Au lieu de cela, une foule de reproches pleuvait presque chaque jour : elle avait encore oublié le pain, la belle affaire ! Mais ne pouvait-elle donc pas faire attention, alors qu’il venait de nettoyer avec minutie l’intérieur de la voiture ? Pourquoi faire autant de miettes sur le tapis, bon sang ? Et la liste était longue…
Corinne avait aussi fini par créer la sienne, au fil des ans : Gilles ne pouvait-il donc pas la prévenir quand il avait du retard ? Oui, même de cinq minutes… ! Et puis, s’essuyer les pieds sur le tapis avant d’entrer dans la maison, était-ce si dur que ça ? Sans compter les tubes de dentifrice, jamais correctement rebouchés…
Sans enthousiasme, Corinne se décida à soulever le paquet, et à en déchirer le papier, en se demandant quel décor idiot elle trouverait, cette année, sur « la tasse de la Saint-Valentin ».
Elle saisit la tasse enfin déballée par l’anse, soupira en la tournant en tous sens : elle était blanche, et pour une fois non pas en grossière céramique mais en fine porcelaine.

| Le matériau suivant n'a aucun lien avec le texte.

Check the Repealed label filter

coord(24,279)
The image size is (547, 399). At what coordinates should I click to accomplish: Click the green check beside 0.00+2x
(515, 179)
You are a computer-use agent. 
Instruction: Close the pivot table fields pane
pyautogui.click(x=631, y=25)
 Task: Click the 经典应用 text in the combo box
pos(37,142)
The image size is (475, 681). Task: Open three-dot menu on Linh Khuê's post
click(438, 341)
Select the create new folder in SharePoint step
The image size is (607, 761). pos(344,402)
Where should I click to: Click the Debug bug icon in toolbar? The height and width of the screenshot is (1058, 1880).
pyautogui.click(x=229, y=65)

Corinne se dit que décidément, Gilles manquait de plus en plus d’imagination, qu’il lui faudrait prendre son courage à deux mains et lui avouer qu’elle détestait les vingt-cinq tasses de sa collection, à laquelle s’ajoutait désormais celle-ci.
Voilà, ce soir, quand il rentrerait du travail, elle lui dirait à peu près ceci : « Gilles, ça a assez duré, je n’aime pas les tasses que tu m’offres chaque année ». Sauf que c’était peut-être trop direct, alors, elle pourrait lui dire : « Écoute, Gilles, je sais que tu penses me faire plaisir, mais… » Quelque chose tomba soudain de la tasse que Corinne venait de renverser en la tenant à l’envers : un petit carton, blanc lui aussi, et plié en deux.

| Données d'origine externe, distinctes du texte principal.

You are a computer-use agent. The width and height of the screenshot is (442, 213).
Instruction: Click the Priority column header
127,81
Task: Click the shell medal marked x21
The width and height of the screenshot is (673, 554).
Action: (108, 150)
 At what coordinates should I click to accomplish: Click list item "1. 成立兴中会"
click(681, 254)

Elle le ramassa, le déplia et lut ces mots : « Rendez-vous à Édimbourg où je me trouve déjà : ton billet d’avion est caché derrière la rangée des tasses de la Saint-Valentin ». Le cœur de Corinne fit un léger bond de joie dans sa poitrine : bien sûr, le psychologue qu’ils avaient consulté leur avait conseillé de retourner sur le lieu de leur voyage de noces, mais elle ne pensait pas que Gilles avait pris cette idée au sérieux.
Tandis qu’elle fouilla derrière la rangée de tasses aux décors démodés, à la recherche du billet d’avion, Corinne sourit en pensant au fantôme de cette femme qui apparaissait de plus en plus souvent dans ses rêves : et si c’était elle qui avait guidé son mari, l’aidant à faire le bon choix ?
Elle se réjouit alors de retourner en Écosse, de fouler l’herbe verte, d’apercevoir peut-être le pâle fantôme de la femme se promenant à travers les ruines d’un château oublié… et puis, par-dessus tout, et pour la première fois depuis bien longtemps, Corinne se réjouit à la seule idée de retrouver Gilles, presque comme au premier jour de leur rencontre…
Une nouvelle signée Solange Schneider pseudo Zalma écrivain, auteur de « Chemins étranges » et « Points de fuite »
7 commentaires
a la place je l’emmènerai maintenant dans les orties vertes de l’Irlande la Corinne ! Encore une éternelle insatisfaite…
Pauvre Corinne.
On oublie tout, et on recommence !
balles neuves comme au tennis ?
Il est quand même encore capable de la surprendre c’est bon signe…
un très bon signe
Mais oui, Renée : à la Saint-Valentin, tous les espoirs sont permis !!!